Let’s get the disclosure out of the way. I am an artist, both traditional painting techniques and digital manipulations, and I’ve done some covers here and there. I realize there are plenty of books out there with just okay covers, and I’m fine with that. I don’t think every cover can knock it out of the park, else our fantastic covers would be the norm.
Being the type of person I am (obsessive psychotic), I have a fascination with art and various artists. I study quite a bit of art from both the past and present, and I visit numerous art and artist sites every day. There are sites like Deviant Art, CG Society, Concept Art, Flickr and even Facebook that have hundreds and thousands (even millions) of artists on them.
That’s where the mystery really deepens. Even if only 10% of the artists on any of the given sites are any good, and another 10% of those won’t charge you the cost of your first-born to do a cover for you, that’s still an enormous number of artists waiting to do work for you.
Let’s take Deviant Art for example. There are EIGHTY MILLION pieces of art on Deviant Art. If my math is even in the ballpark (remember, artist, not statistician), that means there are at least EIGHT HUNDRED THOUSAND decent works of art there. Surely one of them is better than getting some art from your cousin’s brother’s sister’s aunt’s boyfriend’s son’s best friend from the fourth grade.
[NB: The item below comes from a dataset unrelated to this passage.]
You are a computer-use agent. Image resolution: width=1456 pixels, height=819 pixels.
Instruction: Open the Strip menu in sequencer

I don’t really care if it’s a small press or massive New York publisher, you have no reason to put out an awful cover. The cover speaks for the contents, it’s your main selling piece and an important work in its own right.
I’ll stop in my tracks in a bookstore or stop scrolling online when I see
a great cover, and check out the book right then and there. Just the other day, John Picacio’s cover for “A Canticle for Leibowitz” practically jumped off the shelf at me. That’s what a cover should do, it should pique your interest and get you into the story, get you to pick up the book in the first place and take a chance on a new world.But I’ve seen cover after cover that looks like a kindergartner had fun with some Crayolas and the publisher loved it. Or someone who heard the word Photoshop and thought that mashing some photos together would be just awesome for their next cover.
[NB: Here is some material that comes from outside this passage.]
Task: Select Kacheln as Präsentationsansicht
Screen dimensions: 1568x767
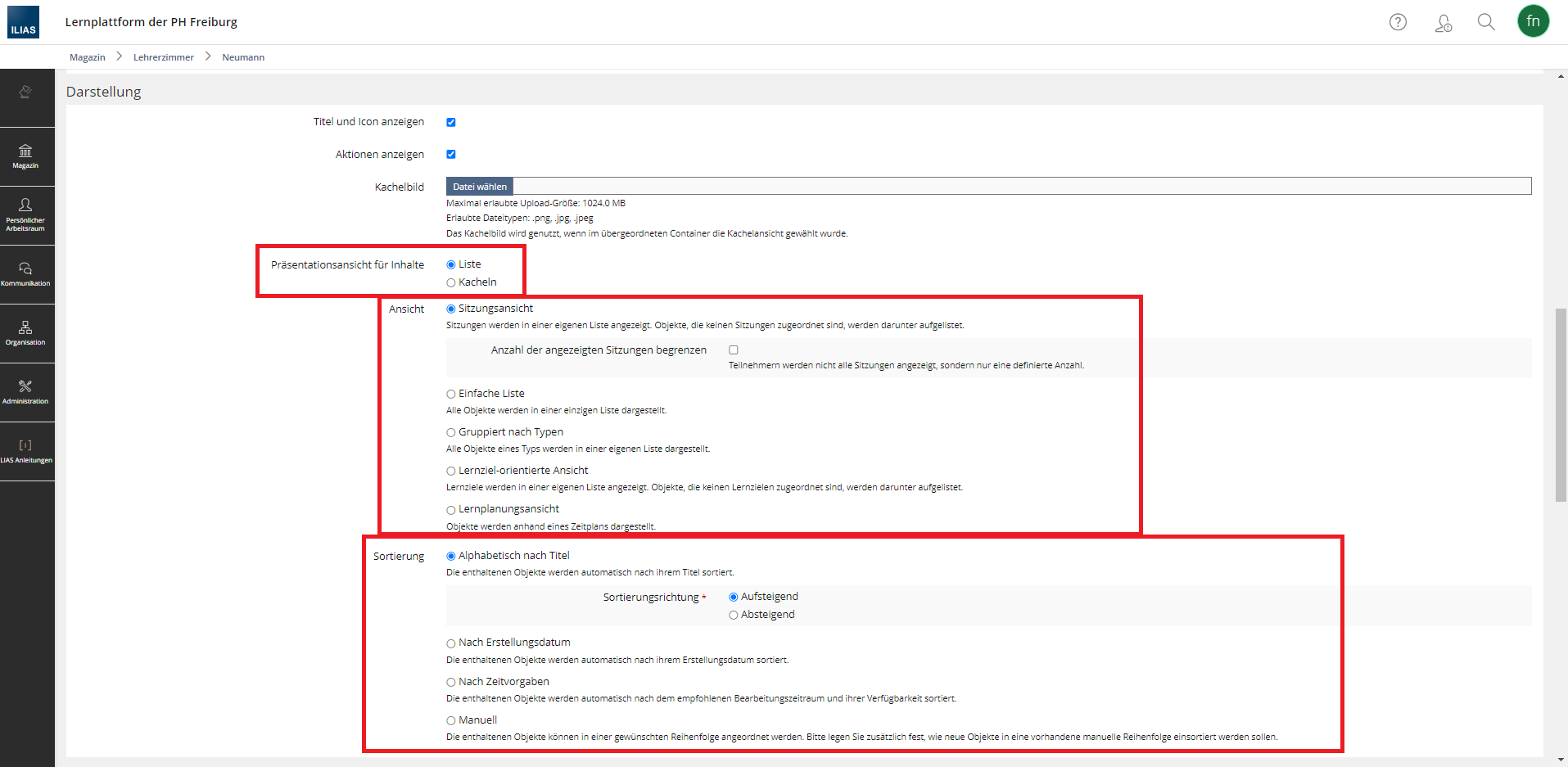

Actually, I envision that going, “OH MY GOD! It’s PHOTOSHOP! We don’t need an artist OR a designer”! I’m also pretty sure that’s a big New York publisher I’m talking about, who’s art department loves Photoshop enough to turn even an easy idea into mush.
Before you hand out the typical, “but I can’t AFFORD a good artist,” let me just say one thing. That, as we say in the business, is bullshit (can I say “bullshit?” Captain Kirk did).
There are plenty of great artists out there who never get asked what their fees are, and also plenty of really good up-and-comers who don’t mind a smaller fee at the beginning of their career. Plenty of artists out there will do part trade and part cash too, either for books they might not have or even advertising if you also do magazines.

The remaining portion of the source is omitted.